Just for posterity's sake, after some testing back and forth, the answer I finally ended up using goes as follows (with complete iterations starting from scratch with closed files in a while (true)
loop):
Use DataInputStream.readFully
to pull the entire (50 meg, in
this case) zip file into a byte[]
.
Spawn worker threads (one per physical CPU core, 4 in my case)
which each take that byte[]
and create a
ZipInputStream(ByteArrayInputStream)
. The first worker skips 0
entries, the second skips 1, the second skips 2, etc., so they're all
offset from each other by one. The worker threads do not synchronize
at all, so they all have their own local copies of the zip file's
metadata and what-not. This is thread-safe because the zip file is
read-only and the workers are not sharing decompressed data.
Each worker thread reads an entry and processes it, and then skips
enough entries so that they all again are offset by one. So the first
thread reads entries 0,4,8..., the second reads 1,5,9..., and so
forth.
All the workers are pulled back in with .join().
My times were as follows:
Reading the zip file into the byte[]
with no unzipping at all
(just the IO) gives an average of 0.1 sec for every iteration.
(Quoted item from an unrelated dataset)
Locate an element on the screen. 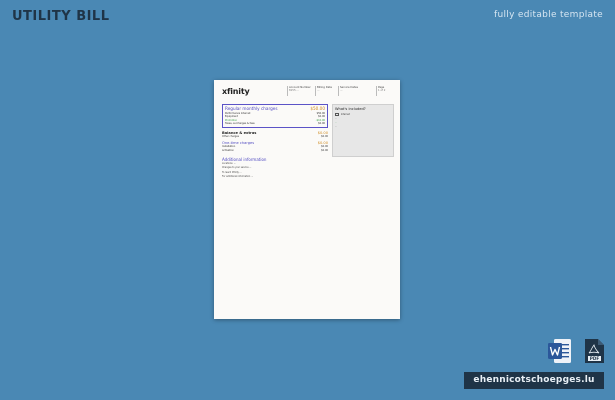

Using straight ZipFile directly on the underlying file as normal,
yields an initial spike of 0.5 sec, followed by an average of 0.26
sec for each iteration thereafter (starting from fresh after closing
the previous ZipFile).
Reading the ZipFile into a byte[]
, creating a
ZipInputStream(ByteArrayInputStream)
with it with no multithreading
at all, results in an initial spike of 0.3 sec, followed by an
average of 0.26 sec for each iteration thereafter, showing that the
disk caching was having an effect rendering random-access and
initial-read equivalent.
Reading the ZipFile into a byte[]
, spawning 4 worker threads
with that byte[]
as described above, and waiting for them to
finish, brought the time back down to an average of 0.1 sec for every
iteration.
So, the verdict is, by this method I have successfully brought the processing of a moderately-sized zipfile with a moderately-powerful computer down to the time it takes to simply physically read the file, with the additional decompression step no longer noticeable at all. Obviously this same method on a huge zip file with tens of thousands of entries would still yield a massive speedup.
Seems I wasn't trying to optimize away nothing, considering I reduced the processing time for my sample file (which is around the size of the biggest one I'll need to work with) to 38% of the simple singly-threaded method.
Considering how incredibly well this hack-job worked, imagine the possible speedup with a native Java zip-reader class actually designed to do this without the synchronization built in.